▶ _Text_
----

Sheep Are Just Too Tasty to Grizzlies

     BOISE (CN) - A federal sheep experiment in Idaho threatens the teetering population of Yellowstone grizzly bears, environmentalists claim in court.
     The U.S. Sheep Experiment Station (USSES), established in 1915, conducts research on sheep reproduction, genetics, growth and development, range management and quality of meat and wool, the defendant U.S. Department of Agriculture says on its Internet page.
     The Cottonwood Environmental Law Center and five other groups sued the Experiment Station, the U.S. Fish and Wildlife Service, the USDA and the Agricultural Research Service, in Federal Court.
     The Sheep Experiment Station, 6 miles north of Dubois, Idaho, in Clark County, has about 2,000 domestic sheep on 1,765 square miles of land, including 27,930 Agricultural Research Service (ARS) acres.
     About 16,600 acres in Montana are used for spring and autumn grazing and rangeland. This includes areas in the Caribou-Targhee National Forest in the Centennial Mountains in Montana and Yellowstone National Park.
     Part of the land is in the Primary Conservation Area for grizzly bears, which are listed as "threatened" under the Endangered Species Act,.
     The roughly 50,000 grizzly bears in the Lower 48 states in the 1800s have been reduced to 1,400 to 1,700 today, on 2 percent of their historic range. Only 400 to 600 grizzlies remain in the Greater Yellowstone Habitat, according to the complaint.
     "The Primary Conservation Area includes approximately 51 percent of all suitable habitat for the grizzly population in the Greater Yellowstone area and an estimated 84 to 90 percent of the Greater Yellowstone area's population of female grizzlies with cubs," according to the complaint.
     The USDA says the land provides "unparalleled research opportunities" because of the diverse geography and elevation, from 4,800 feet to 10,000 feet above sea level.
     The plaintiffs say the sheep station is too attractive for grizzly bears, which are diverted from their natural predation cycle to take advantage of free meals on sheep.
     The plaintiffs challenge a 2011 Biological Opinion from the U.S. Fish and Wildlife Service that claims Yellowstone grizzly bears are not affected by the sheep station.
     "In preparing the 2011 Biological Opinion for the U.S. Sheep Experiment Station, the U.S. Fish and Wildlife Service improperly limited the 'action area' under consideration to the land actually being grazed and failed to evaluate the effects of continued private grazing, including displacement, harassment, and harm to grizzly bears, within the context of the environmental baseline," the complaint states.

----

▶ _Given information_
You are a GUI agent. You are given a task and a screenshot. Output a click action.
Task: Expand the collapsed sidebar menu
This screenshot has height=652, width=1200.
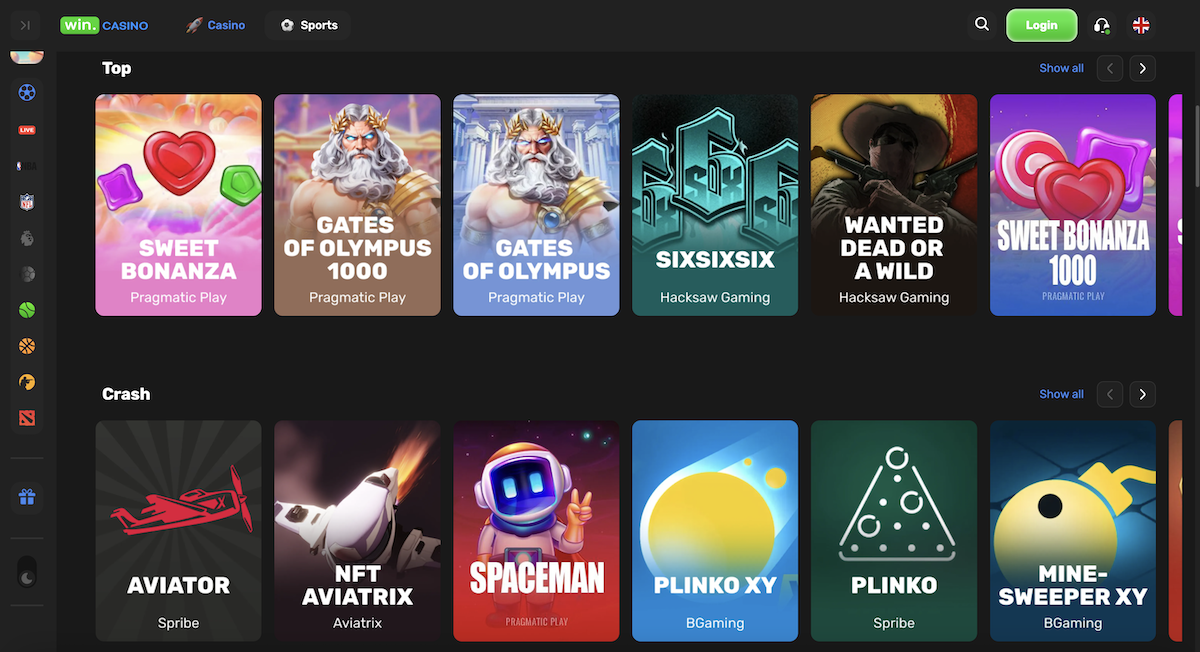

----

▶ _Work instructions_
**A)** Name every defendant the plaintiffs sued, according to the grizzly bear lawsuit article.
**B)** According to the grizzly bear lawsuit article, roughly how many grizzlies lived in the Lower 48 states in the 1800s?
**C)** Write the next few paragraphs of the grizzly bear lawsuit article, picking up after its final sentence.

▶ _Answers for the tasks_
**A)**
- U.S. Sheep Experiment Station
- U.S. Fish and Wildlife Service
- U.S. Department of Agriculture (USDA)
- Agricultural Research Service

**B)** About 50,000.

**C)**
     The problem is the free mutton lures grizzlies out of their natural patterns, to their death.
     "Grizzly bears have depredated sheep on allotments grazed by the Sheep Station in the past," the complaint states. "The bears immediately switch from natural food to domestic sheep, thereby disrupting their natural movements and increasing the probability of human-bear conflict and hazing by Sheep Station employees."
     The complaint adds: "Grizzly bears that become habituated on feeding on sheep at the Sheep Station and later move to adjacent private livestock allotments are expected to be killed."
     The environmental claim the Sheep Station never prepared an environmental assessment or environmental impact statement, which are required under the National Environmental Policy Act, to assess the impacts of the facility on grizzlies, lynx, wolves, bighorn sheep and other species.
     The contending parties reached an agreement under which the ARS and U.S. Fish and Wildlife Service would determine if the grizzlies were threatened by the facility.
     Fish and Wildlife issued a biological opinion on Nov. 8, 2011, claiming that "the adverse effects were not likely to jeopardize the grizzly bear." The plaintiffs disagree.
     They ask the court to order the defendants to "promptly complete" a new biological opinion, as required by the Endangered Species Act and the Administrative Procedures Act.
     They are represented by Cottonwood Environmental Law Center staff attorney John Meyer in Bozeman, Mont., and Natalie J. Havlina, in Boise.
     Here are the plaintiffs: Cottonwood Environmental Law Center, Western Watersheds Project, Gallatin Wildlife Association, Native Ecosystems Council and the Yellowstone Buffalo Foundation.